In all reasonableness, it's fine if a paper avoids emotive, editorializing terms such as "genocide" in unattributed newswriting. But the restrictions on terms such as "occupation" and "refugee camps" just degrades those subjected to it. To call it censorship is almost to miss the point, which is more precisely that the Times is expected to encode a non-journalistic worldview in its writing and the only way it resists that demand is to rationalize that worldview as objectivity.

The reporting's still solid, though! I'm looking forward to its next missive from the Unoccupied Territory Formerly Known As The British Mandate of Pale– ah, darn it!

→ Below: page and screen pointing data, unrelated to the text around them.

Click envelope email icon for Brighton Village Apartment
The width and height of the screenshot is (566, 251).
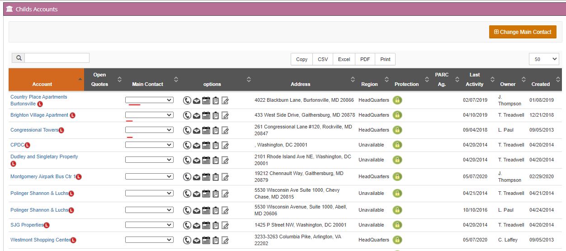197,115
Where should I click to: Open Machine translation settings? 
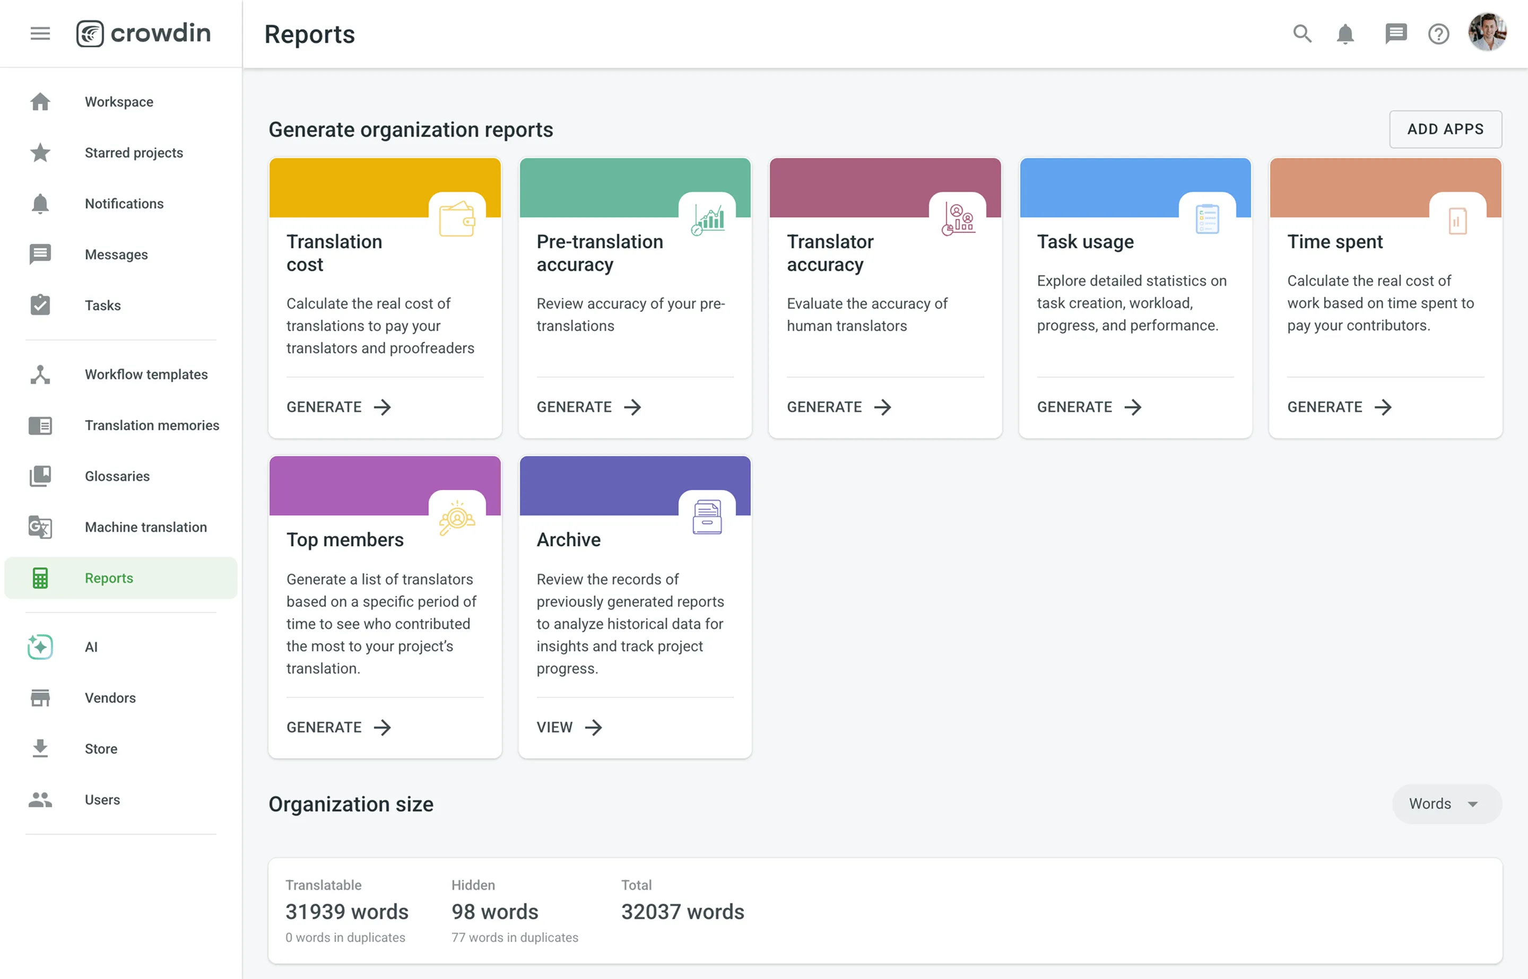point(145,526)
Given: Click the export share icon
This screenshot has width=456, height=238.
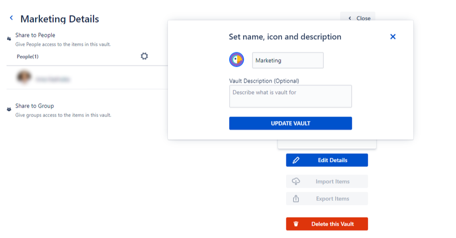Looking at the screenshot, I should point(296,199).
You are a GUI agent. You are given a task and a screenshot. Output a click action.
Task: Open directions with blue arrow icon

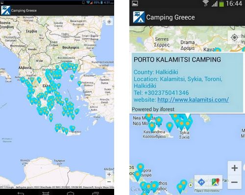coord(201,182)
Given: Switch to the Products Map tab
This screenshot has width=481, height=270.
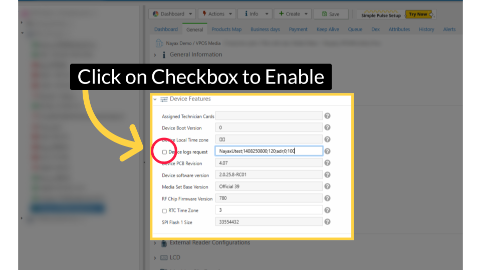Looking at the screenshot, I should pyautogui.click(x=226, y=30).
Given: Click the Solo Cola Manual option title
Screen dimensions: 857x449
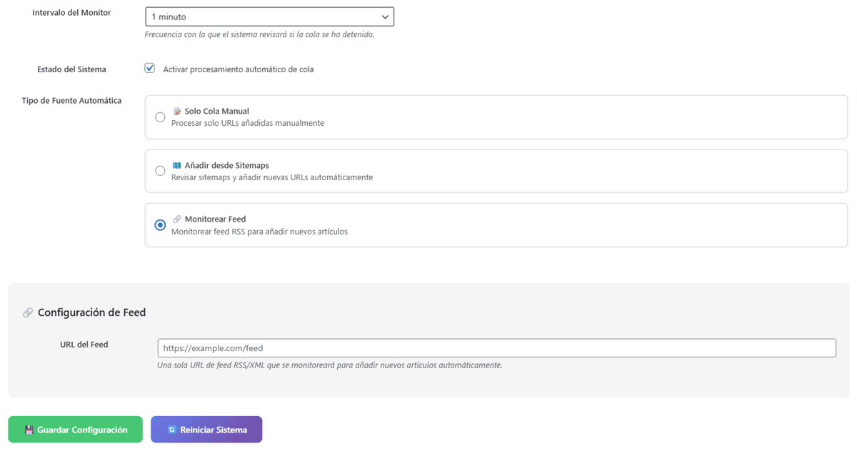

Context: The Times was recently embarassed by an internal leak exposing the questionable sources of an article about sexual assaults committed by Hamas, compounded by the article's own author reportedly describing it as hasbara—Israeli explanatory propaganda. A futile internal investigation into the leak by Times management ended inconclusively yesterday; union leaders said it amounted to interrogating Arab employees.